Exercise brief:
Please pull every line from the rows below and reproduce each one word for word.

[Entries from a dataset]
==================================================

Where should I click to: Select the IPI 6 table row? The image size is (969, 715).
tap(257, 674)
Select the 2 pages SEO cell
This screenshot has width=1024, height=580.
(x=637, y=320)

==================================================

Result:
Where should I click to: Select the IPI 6 table row? The image size is (969, 715).
tap(257, 674)
Select the 2 pages SEO cell
This screenshot has width=1024, height=580.
(x=637, y=320)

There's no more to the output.